Selection:
________________
My kids are completely average athletes. They’re pretty decent climbers, they like to run, and they enjoy playing pick-up games with the neighborhood kids. They also tend to trip over their own two feet, miss the ball a bunch of times before finally making contact, and hang back to watch the more aggressive kids play the game. But something in my older son seemed to click about halfway through the current season of soccer. Out of nowhere, he started charging the ball, passing to his teammates, and dribbling up the field to score a few unassisted goals. The first time this happened, my husband and I simultaneously blurted, “Where did that come from?”
After that first unexpected spark, my son continued the season in a similar fashion. The other parents probably didn’t notice—the kid was still no Lionel Messi—but we certainly did. For the first time in a team sport, our son looked like he knew what he was doing out there. Plus, he was actually engaged in the sport itself, not just the opportunity to play outside for an hour with his teammates.
________________
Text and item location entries

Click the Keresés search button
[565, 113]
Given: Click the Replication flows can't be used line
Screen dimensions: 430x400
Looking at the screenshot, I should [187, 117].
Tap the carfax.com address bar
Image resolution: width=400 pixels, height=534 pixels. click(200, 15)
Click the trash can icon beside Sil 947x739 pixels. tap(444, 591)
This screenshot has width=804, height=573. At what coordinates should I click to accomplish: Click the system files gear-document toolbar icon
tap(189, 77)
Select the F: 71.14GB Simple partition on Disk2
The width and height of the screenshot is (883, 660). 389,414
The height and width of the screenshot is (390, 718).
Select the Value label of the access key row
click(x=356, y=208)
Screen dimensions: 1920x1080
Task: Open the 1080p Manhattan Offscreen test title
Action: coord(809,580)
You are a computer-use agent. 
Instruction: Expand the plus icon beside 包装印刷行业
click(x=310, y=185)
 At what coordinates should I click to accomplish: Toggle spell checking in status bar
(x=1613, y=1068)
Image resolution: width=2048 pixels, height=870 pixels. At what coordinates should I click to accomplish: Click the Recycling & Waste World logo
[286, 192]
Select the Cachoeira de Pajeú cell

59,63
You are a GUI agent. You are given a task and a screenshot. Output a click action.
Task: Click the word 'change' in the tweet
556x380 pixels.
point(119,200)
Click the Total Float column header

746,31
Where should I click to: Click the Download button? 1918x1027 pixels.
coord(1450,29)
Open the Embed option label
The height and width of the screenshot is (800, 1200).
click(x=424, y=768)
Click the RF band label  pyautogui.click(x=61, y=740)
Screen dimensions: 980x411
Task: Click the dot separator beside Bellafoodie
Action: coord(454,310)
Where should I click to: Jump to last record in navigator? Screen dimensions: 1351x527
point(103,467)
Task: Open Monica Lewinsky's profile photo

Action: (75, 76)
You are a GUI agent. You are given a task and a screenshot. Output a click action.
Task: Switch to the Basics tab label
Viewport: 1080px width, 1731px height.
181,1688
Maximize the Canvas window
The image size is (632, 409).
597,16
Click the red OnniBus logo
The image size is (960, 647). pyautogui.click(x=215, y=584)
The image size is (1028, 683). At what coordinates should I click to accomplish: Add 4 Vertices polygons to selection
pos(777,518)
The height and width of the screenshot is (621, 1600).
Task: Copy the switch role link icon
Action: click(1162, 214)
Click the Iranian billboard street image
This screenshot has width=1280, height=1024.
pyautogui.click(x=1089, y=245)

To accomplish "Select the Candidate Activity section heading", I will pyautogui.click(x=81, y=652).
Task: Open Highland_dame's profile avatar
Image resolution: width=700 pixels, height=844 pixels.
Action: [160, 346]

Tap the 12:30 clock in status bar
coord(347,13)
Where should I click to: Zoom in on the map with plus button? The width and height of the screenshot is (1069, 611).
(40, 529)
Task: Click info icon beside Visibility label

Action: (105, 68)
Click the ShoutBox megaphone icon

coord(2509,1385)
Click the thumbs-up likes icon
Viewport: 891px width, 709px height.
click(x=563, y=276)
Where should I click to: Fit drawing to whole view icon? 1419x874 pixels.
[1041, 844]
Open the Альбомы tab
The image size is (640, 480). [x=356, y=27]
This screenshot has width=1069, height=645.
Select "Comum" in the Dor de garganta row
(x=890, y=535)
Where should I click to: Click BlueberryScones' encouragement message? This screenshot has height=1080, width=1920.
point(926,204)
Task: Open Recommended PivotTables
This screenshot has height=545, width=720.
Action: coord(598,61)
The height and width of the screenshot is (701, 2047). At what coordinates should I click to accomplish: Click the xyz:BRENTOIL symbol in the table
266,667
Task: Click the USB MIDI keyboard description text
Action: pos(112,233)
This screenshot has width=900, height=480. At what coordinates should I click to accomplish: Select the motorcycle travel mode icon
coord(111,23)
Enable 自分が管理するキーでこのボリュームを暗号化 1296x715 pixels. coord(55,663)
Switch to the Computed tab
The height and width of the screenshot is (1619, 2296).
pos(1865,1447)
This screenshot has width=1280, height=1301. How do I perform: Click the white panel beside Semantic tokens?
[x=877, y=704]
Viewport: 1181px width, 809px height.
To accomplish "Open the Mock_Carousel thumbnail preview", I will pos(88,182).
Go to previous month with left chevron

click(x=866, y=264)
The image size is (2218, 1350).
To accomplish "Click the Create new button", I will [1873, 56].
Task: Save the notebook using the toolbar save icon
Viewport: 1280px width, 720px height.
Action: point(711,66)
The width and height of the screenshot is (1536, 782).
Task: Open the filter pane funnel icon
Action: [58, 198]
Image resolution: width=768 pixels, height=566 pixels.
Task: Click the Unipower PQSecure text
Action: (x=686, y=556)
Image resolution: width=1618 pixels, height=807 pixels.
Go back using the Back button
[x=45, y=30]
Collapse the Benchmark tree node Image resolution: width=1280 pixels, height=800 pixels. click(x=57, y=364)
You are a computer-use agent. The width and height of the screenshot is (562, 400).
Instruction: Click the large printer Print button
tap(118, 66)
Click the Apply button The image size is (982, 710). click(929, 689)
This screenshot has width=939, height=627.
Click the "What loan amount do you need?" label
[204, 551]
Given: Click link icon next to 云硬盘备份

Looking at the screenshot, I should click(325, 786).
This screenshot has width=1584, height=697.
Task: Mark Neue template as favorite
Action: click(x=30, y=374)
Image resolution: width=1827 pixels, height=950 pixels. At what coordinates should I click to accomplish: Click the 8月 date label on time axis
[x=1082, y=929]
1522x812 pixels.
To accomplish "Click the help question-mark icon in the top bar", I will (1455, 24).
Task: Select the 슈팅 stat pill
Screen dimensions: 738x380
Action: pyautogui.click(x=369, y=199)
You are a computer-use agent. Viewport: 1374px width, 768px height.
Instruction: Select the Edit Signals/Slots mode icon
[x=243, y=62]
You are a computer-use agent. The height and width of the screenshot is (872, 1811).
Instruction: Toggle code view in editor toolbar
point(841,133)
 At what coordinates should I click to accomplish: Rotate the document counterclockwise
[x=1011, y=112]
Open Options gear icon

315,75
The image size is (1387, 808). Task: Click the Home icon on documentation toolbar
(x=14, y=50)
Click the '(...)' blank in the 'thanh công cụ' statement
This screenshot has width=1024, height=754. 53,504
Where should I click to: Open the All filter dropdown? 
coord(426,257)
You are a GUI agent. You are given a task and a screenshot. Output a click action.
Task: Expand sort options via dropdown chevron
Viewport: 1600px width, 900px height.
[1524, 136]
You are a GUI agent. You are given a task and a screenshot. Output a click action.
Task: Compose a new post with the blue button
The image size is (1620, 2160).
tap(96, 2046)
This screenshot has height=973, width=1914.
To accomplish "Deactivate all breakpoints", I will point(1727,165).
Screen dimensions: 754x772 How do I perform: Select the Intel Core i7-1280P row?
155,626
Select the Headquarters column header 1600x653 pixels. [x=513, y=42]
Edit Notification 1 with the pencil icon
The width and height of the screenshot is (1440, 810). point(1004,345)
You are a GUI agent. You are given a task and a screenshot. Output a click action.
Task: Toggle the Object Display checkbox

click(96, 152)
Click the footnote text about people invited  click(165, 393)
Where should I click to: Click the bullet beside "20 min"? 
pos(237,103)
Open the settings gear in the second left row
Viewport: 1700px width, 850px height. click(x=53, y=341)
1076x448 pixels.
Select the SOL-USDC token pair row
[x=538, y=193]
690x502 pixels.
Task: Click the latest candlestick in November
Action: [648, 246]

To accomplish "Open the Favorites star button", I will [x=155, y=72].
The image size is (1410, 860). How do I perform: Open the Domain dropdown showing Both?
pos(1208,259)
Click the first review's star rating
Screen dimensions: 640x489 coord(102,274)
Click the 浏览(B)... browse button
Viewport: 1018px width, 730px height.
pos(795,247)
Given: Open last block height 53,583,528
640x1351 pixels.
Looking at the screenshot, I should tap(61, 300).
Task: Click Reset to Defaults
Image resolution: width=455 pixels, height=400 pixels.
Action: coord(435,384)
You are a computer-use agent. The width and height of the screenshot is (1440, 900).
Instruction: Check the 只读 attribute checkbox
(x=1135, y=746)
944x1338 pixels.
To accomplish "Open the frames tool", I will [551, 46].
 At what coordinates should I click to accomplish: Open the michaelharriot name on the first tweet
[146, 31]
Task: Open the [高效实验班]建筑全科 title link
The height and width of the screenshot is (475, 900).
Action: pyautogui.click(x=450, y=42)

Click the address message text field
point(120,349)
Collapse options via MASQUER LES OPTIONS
________________
Given request A: In the soccer passage, what did the parents say together the first time their son charged the ball and scored?
Given request B: Extend the soccer passage, picking up right after its final sentence.

Final result A: "Where did that come from?"

Final result B:
As soon as that exciting switch flipped in my son, I felt a less pleasant switch flip in me. I went from being laidback Focused-on-the-Fun Mom to intense My-Kid’s-Got-Skills-and-I-Need-to-Foster-Them Mom. Suddenly, I found myself considering all the additional soccer opportunities available in our community. Instead of recycling fliers for indoor winter soccer, I was reading them in depth and setting them aside for my husband to see. Instead of asking my son if he’d had fun at his game, I was praising him for a goal he scored. Instead of chatting on the sidelines with the other parents about book fairs and play dates, I was telling them how proud I was of my son’s progress.
Like many parents whose kids play sports, I found myself teetering on the edge of a dangerous and slippery slope.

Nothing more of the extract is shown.